**Aufgabe 1**.
Prüfe für den Forumstext, ob diese Aussagen stimmen: (a) Laut den AGB muss eine Mitgliedschaft schriftlich gekündigt werden. (b) Die Löschung des Accounts wurde per Brief beantragt. (c) Der Beitrag von Captain Picard ist vom 22. November 2007. Antworte jeweils mit Ja oder Nein und zitiere wörtlich die Stelle aus dem Text, die den Ausschlag gibt.

Eine Mitgliedschaft müßte nämlich laut deren AGB schriftlich gekündigt werden. Die Löschung des accounts wurde hingegen auf dem email-Weg beantragt und bestätigt. Die Frage die sich daraus ergibt, ist: Wenn die mir schriftlich bestätigen, daß mein account gelöscht sei (wer oder was das geschrieben hat ist erstmal egal), kann und darf es meinem Verständnis nach nicht sein, es nicht sein, daß ich weiterhin per mail belästigt werde. Oder?

An der Stelle tut sich bei mir ein Logikproblem auf und ich denke mir einen Knoten ins Hirn: Jemand, der wie ich glaubt, daß sich alles erledigt hat weil der account gelöscht ist, könnte sich irren, weil ja (vielleicht, das ist die große Frage) noch die Mitgliedschaft besteht?!?

Wenn man darauf besteht, daß die persönlichen Daten endgültig gelöscht werden: Was tun? Mit einem hakeligen Beantwortungsprogamm hin und her zu mailen bringt ja nichts...

H.


----------



## Captain Picard (22 November 2007)

*AW: Reingefallen auf nachbarschaft24.com oder nachbarschaft24.net*



Harvester schrieb:


> Wenn man darauf besteht, daß die persönlichen Daten endgültig gelöscht werden: Was tun? Mit einem hakeligen Beantwortungsprogamm hin und her zu mailen bringt ja nichts...

**Aufgabe 2**.
Stelle aus den Datensätzen die Zeilen von der Zeile mit „is (850, 860).“ bis einschließlich der Zeile mit „x-tick-label: 18 is“ als nummerierte Liste dar und lass dabei die Leerzeilen weg.

**Datensätze**.

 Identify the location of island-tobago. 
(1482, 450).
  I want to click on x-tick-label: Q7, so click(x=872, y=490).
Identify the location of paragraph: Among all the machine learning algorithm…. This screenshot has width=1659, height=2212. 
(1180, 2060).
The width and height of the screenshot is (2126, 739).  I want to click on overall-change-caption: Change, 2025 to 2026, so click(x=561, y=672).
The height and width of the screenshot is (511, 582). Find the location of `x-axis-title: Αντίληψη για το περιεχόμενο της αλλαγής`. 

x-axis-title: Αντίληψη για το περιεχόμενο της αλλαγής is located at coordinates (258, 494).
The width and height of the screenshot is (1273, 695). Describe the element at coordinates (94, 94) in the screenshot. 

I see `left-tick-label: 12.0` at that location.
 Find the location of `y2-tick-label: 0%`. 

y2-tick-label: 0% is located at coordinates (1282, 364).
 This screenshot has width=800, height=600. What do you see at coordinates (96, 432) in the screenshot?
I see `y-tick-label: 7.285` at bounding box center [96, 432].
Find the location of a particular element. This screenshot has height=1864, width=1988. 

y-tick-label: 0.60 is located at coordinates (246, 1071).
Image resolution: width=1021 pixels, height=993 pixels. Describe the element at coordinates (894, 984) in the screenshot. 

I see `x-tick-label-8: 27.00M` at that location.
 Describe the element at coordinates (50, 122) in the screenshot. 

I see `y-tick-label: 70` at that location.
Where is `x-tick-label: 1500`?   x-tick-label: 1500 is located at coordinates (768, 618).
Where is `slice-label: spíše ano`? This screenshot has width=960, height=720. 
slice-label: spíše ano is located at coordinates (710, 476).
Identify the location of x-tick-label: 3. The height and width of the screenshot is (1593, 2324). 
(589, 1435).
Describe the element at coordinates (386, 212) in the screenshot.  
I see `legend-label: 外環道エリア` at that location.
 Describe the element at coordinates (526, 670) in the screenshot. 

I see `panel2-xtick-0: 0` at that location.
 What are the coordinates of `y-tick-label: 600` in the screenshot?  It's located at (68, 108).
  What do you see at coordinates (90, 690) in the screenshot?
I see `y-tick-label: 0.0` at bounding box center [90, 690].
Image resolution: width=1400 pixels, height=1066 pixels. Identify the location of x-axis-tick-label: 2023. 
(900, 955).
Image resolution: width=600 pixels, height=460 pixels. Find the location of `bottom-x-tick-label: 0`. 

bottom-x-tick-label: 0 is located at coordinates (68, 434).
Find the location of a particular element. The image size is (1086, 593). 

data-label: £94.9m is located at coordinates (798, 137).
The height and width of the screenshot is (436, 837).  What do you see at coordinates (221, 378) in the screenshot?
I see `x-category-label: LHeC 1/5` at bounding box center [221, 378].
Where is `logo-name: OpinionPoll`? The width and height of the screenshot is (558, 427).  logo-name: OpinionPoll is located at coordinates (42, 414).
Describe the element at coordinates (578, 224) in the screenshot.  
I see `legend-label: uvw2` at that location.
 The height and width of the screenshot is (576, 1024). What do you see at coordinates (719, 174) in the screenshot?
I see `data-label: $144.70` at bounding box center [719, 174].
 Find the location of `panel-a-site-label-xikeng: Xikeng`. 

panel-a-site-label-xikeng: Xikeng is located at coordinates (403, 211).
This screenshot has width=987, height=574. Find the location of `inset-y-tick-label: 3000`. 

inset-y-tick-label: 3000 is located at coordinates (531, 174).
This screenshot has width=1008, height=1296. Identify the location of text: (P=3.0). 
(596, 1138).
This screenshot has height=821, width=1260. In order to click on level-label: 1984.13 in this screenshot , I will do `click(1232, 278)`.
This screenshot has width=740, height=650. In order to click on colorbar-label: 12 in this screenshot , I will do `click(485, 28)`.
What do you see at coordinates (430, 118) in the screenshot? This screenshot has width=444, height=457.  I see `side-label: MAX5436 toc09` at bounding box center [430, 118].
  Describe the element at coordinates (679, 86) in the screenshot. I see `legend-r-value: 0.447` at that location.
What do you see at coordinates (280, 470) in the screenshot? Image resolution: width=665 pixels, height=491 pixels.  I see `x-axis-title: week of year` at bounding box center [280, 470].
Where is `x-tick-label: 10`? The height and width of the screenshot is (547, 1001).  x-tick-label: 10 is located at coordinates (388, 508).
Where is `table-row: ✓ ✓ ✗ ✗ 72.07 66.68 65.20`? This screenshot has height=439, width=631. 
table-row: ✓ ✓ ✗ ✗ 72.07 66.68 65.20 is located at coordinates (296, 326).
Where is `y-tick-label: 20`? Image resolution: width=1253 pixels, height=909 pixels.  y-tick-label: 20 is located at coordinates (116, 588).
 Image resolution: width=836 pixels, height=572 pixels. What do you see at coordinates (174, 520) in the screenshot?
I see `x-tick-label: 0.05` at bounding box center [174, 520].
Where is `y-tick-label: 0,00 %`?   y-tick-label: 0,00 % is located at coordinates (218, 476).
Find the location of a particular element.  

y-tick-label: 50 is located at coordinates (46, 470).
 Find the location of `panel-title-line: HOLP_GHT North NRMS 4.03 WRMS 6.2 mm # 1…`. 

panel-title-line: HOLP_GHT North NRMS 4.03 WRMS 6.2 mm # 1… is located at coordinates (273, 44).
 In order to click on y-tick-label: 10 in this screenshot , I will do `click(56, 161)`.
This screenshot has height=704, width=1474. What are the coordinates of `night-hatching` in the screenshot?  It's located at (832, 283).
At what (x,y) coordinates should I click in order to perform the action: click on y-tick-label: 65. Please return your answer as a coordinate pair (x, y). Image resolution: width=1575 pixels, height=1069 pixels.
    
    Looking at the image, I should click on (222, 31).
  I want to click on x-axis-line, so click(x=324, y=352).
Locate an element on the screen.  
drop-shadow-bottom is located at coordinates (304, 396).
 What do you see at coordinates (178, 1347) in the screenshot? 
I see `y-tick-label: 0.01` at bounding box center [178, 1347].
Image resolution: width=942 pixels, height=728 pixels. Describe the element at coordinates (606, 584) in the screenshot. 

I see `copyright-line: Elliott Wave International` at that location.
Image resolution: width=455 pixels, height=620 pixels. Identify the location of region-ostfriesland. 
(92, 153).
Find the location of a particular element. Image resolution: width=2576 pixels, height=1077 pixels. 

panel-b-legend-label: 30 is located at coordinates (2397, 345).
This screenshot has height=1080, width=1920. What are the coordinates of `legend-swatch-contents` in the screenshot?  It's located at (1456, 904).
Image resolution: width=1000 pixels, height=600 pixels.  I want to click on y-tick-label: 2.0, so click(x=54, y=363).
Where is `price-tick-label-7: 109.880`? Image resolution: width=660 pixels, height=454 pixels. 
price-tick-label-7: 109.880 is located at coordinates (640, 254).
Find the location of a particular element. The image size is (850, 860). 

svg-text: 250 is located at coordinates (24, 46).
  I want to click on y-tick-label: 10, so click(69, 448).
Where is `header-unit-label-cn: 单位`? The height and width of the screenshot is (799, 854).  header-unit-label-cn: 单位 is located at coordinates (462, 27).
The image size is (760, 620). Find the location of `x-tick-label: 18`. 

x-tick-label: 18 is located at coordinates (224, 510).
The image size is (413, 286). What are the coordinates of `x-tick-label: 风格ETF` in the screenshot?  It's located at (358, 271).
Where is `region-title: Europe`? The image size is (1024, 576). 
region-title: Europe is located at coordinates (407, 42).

**Antwort 1**.
(a) Ja: „Eine Mitgliedschaft müßte nämlich laut deren AGB schriftlich gekündigt werden.“
(b) Nein: „Die Löschung des accounts wurde hingegen auf dem email-Weg beantragt und bestätigt.“
(c) Ja: „Captain Picard (22 November 2007)“

**Antwort 2**.
1. Find the location of a particular element. The image size is (850, 860). 
2. svg-text: 250 is located at coordinates (24, 46).
3.   I want to click on y-tick-label: 10, so click(69, 448).
4. Where is `header-unit-label-cn: 单位`? The height and width of the screenshot is (799, 854).  header-unit-label-cn: 单位 is located at coordinates (462, 27).
5. The image size is (760, 620). Find the location of `x-tick-label: 18`. 
6. x-tick-label: 18 is located at coordinates (224, 510).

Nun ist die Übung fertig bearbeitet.